Task details => Write out exactly, please, every line from the beginning of the entries to the line holding "Sporting Goods (602, 163)", and no pictures.

Input data =>
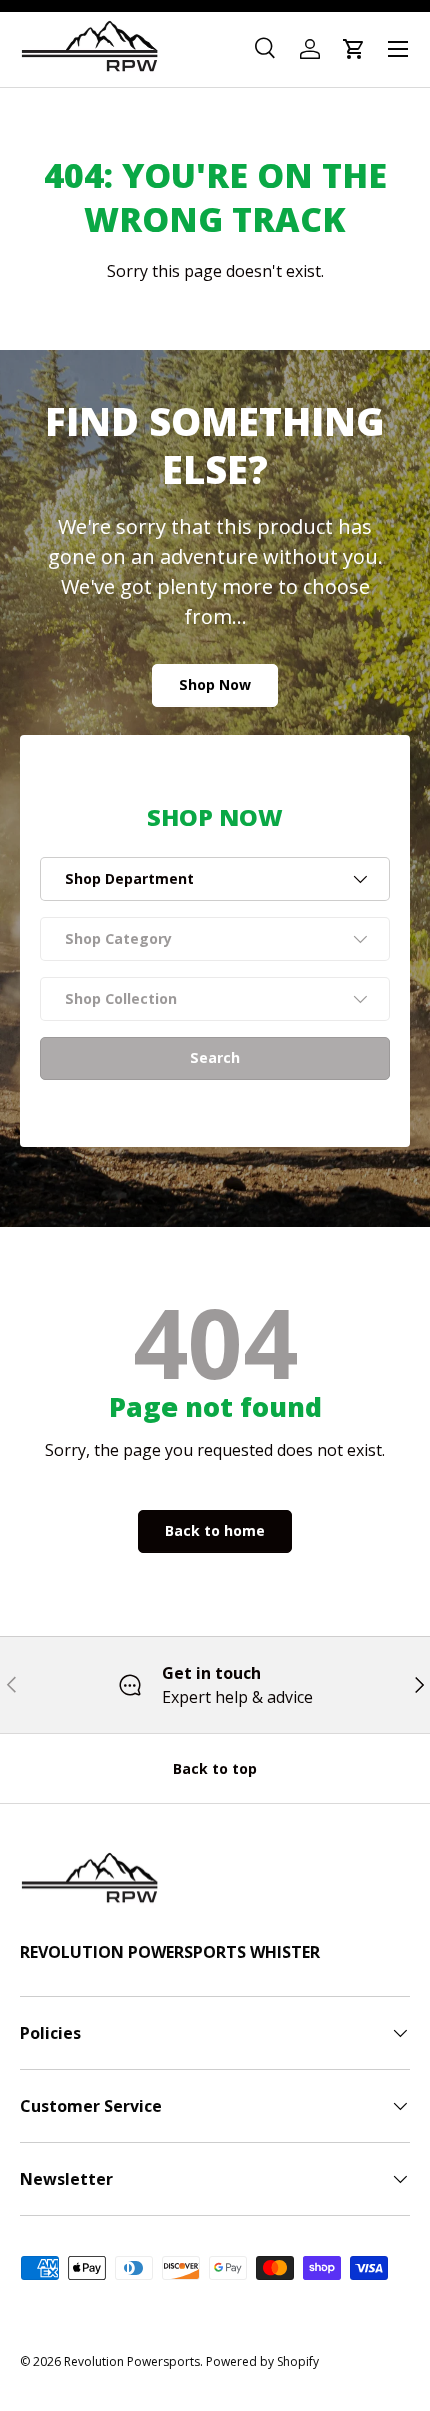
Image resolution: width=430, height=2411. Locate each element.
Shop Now (215, 684)
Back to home (215, 1530)
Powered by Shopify (262, 2361)
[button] (354, 49)
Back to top (215, 1768)
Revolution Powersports (132, 2361)
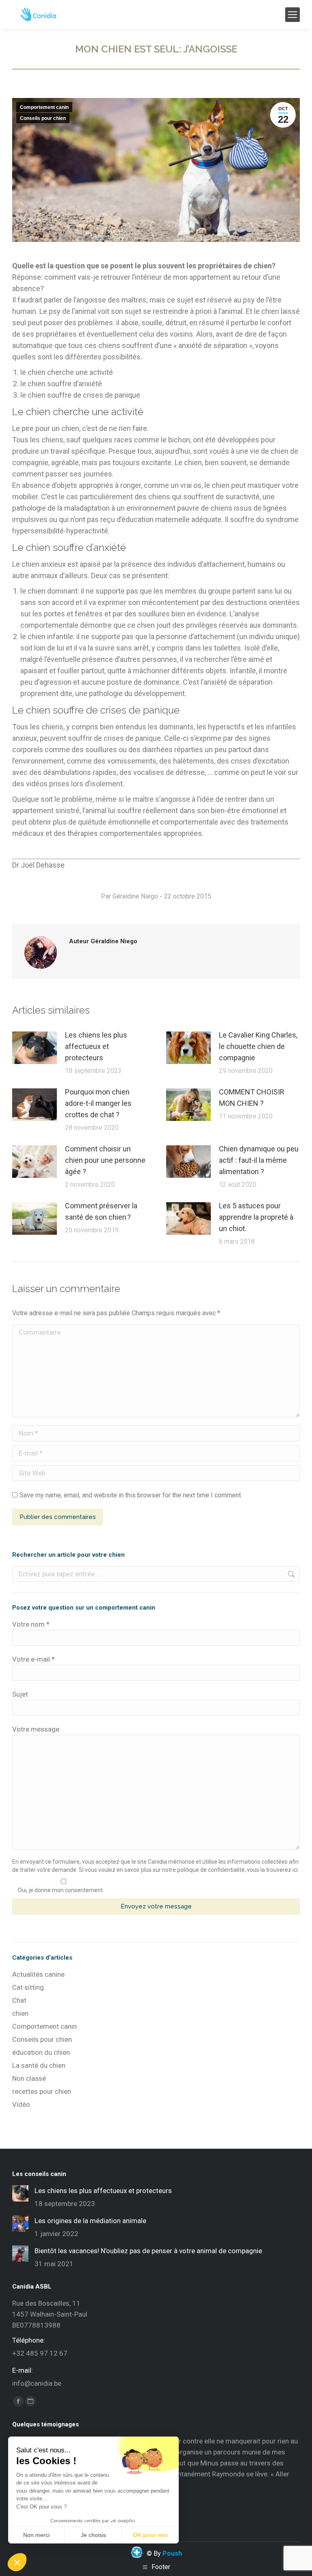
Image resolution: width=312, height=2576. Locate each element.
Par (129, 896)
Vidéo (21, 2104)
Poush (172, 2553)
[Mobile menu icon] (292, 14)
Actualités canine (38, 1974)
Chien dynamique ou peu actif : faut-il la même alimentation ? (259, 1160)
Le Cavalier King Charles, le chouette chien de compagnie (258, 1046)
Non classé (29, 2078)
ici (295, 1870)
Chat (19, 2000)
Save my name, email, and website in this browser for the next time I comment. (131, 1495)
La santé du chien (38, 2065)
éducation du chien (41, 2052)
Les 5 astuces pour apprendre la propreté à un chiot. (256, 1217)
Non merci (36, 2535)
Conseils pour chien (43, 118)
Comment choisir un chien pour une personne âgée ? (105, 1160)
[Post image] (34, 1047)
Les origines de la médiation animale (90, 2221)
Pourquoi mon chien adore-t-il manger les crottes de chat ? (98, 1103)
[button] (17, 2562)
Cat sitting (28, 1987)
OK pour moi (150, 2535)
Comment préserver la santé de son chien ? (101, 1211)
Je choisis (93, 2535)
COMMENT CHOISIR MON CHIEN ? (251, 1097)
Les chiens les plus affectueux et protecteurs (96, 1046)
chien (20, 2013)
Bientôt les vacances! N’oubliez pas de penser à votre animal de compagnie (148, 2251)
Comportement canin (44, 107)
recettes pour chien (41, 2091)
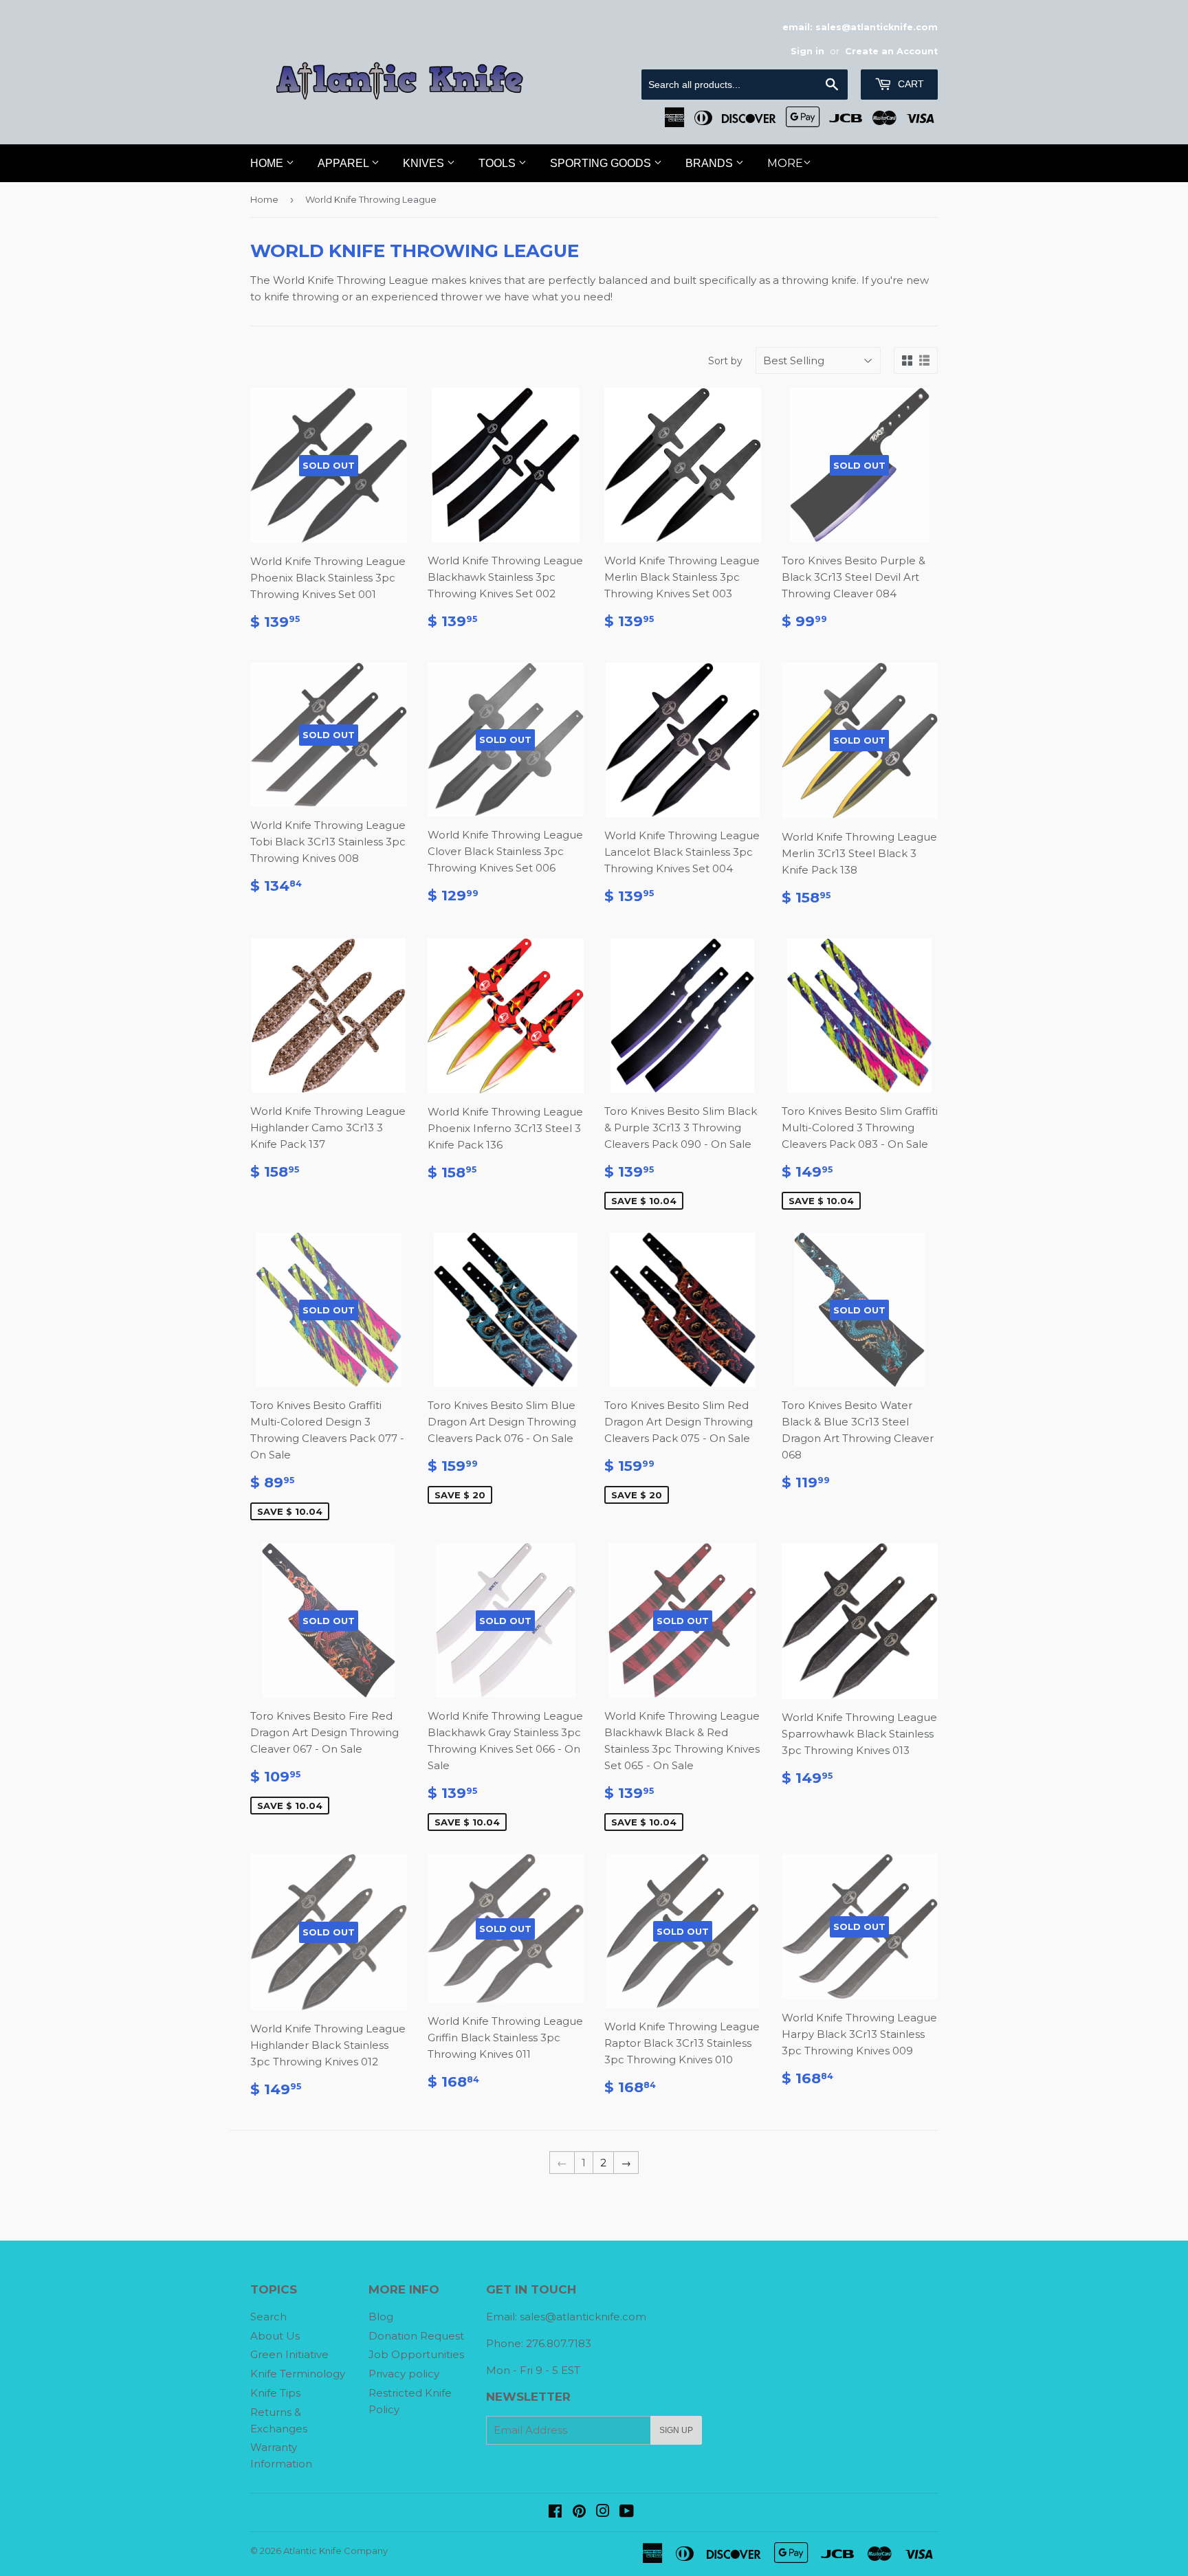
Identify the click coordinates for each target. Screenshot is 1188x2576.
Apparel (344, 163)
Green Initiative (289, 2354)
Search (268, 2316)
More (785, 163)
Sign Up (676, 2430)
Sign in (807, 51)
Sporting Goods (602, 163)
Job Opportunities (416, 2354)
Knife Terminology (297, 2373)
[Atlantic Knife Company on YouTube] (626, 2512)
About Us (275, 2335)
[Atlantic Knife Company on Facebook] (555, 2512)
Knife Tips (275, 2392)
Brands (710, 163)
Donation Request (416, 2335)
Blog (380, 2316)
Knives (425, 163)
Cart (909, 83)
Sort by (725, 361)
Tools (498, 163)
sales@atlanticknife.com (583, 2316)
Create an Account (891, 51)
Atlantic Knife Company (335, 2550)
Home (268, 163)
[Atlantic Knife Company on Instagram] (603, 2512)
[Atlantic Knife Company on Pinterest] (579, 2512)
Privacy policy (403, 2373)
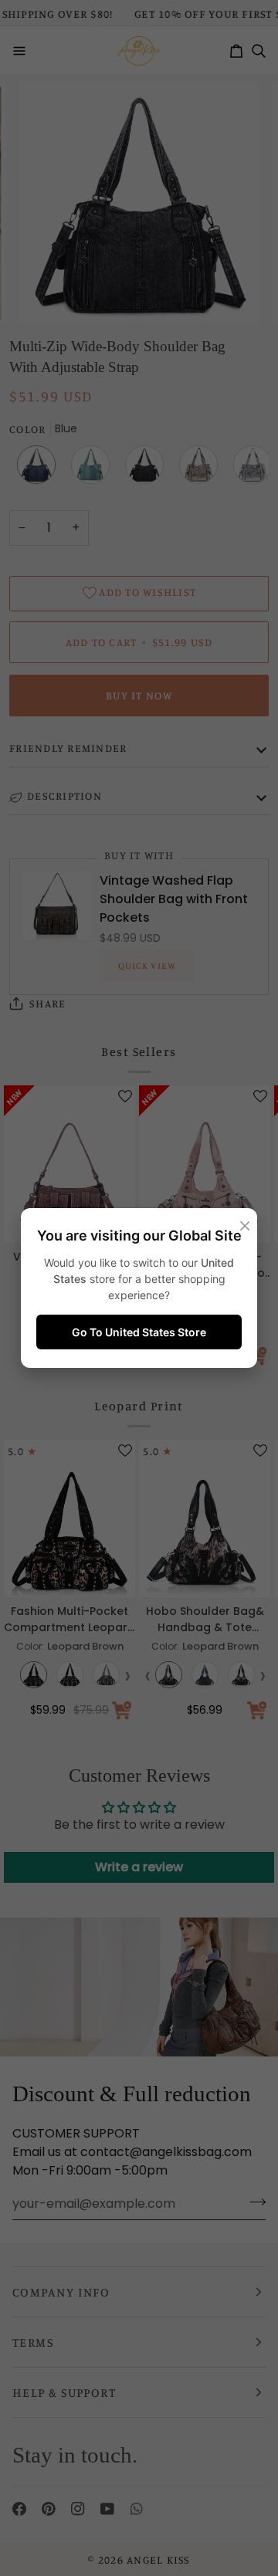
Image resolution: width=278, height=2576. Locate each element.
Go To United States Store (139, 1332)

Exercise output =>
Image resolution: width=430, height=2411. Locate each element.
Shop Now (215, 684)
Back to home (215, 1530)
Powered by Shopify (262, 2361)
[button] (354, 49)
Back to top (215, 1768)
Revolution Powersports (132, 2361)
Image resolution: width=312, height=2576. Locate each element.
Par (129, 896)
Vidéo (21, 2104)
Poush (172, 2553)
[Mobile menu icon] (292, 14)
Actualités canine (38, 1974)
Chien dynamique ou peu actif : faut-il la même alimentation ? (259, 1160)
Le Cavalier King Charles, le chouette chien de compagnie (258, 1046)
Non classé (29, 2078)
ici (295, 1870)
Chat (19, 2000)
Save my name, email, and website in this browser for the next time I comment. (131, 1495)
La santé du chien (38, 2065)
éducation du chien (41, 2052)
Les 5 astuces pour apprendre la propreté à un chiot. (256, 1217)
Non merci (36, 2535)
Conseils pour chien (43, 118)
Comment choisir un chien pour une personne âgée ? (105, 1160)
[Post image] (34, 1047)
Les origines de la médiation animale (90, 2221)
Pourquoi mon chien adore-t-il manger les crottes de chat ? (98, 1103)
[button] (17, 2562)
Cat sitting (28, 1987)
OK pour moi (150, 2535)
Comment préserver la santé de son chien ? (101, 1211)
Je choisis (93, 2535)
COMMENT CHOISIR MON CHIEN ? (251, 1097)
Les chiens les plus affectueux et protecteurs (96, 1046)
chien (20, 2013)
Bientôt les vacances! N’oubliez pas de penser à votre animal de compagnie (148, 2251)
Comportement canin (44, 107)
recettes pour chien (41, 2091)
Identify the click coordinates for each target. Screenshot is 1188x2576.
Apparel (344, 163)
Green Initiative (289, 2354)
Search (268, 2316)
More (785, 163)
Sign Up (676, 2430)
Sign in (807, 51)
Sporting Goods (602, 163)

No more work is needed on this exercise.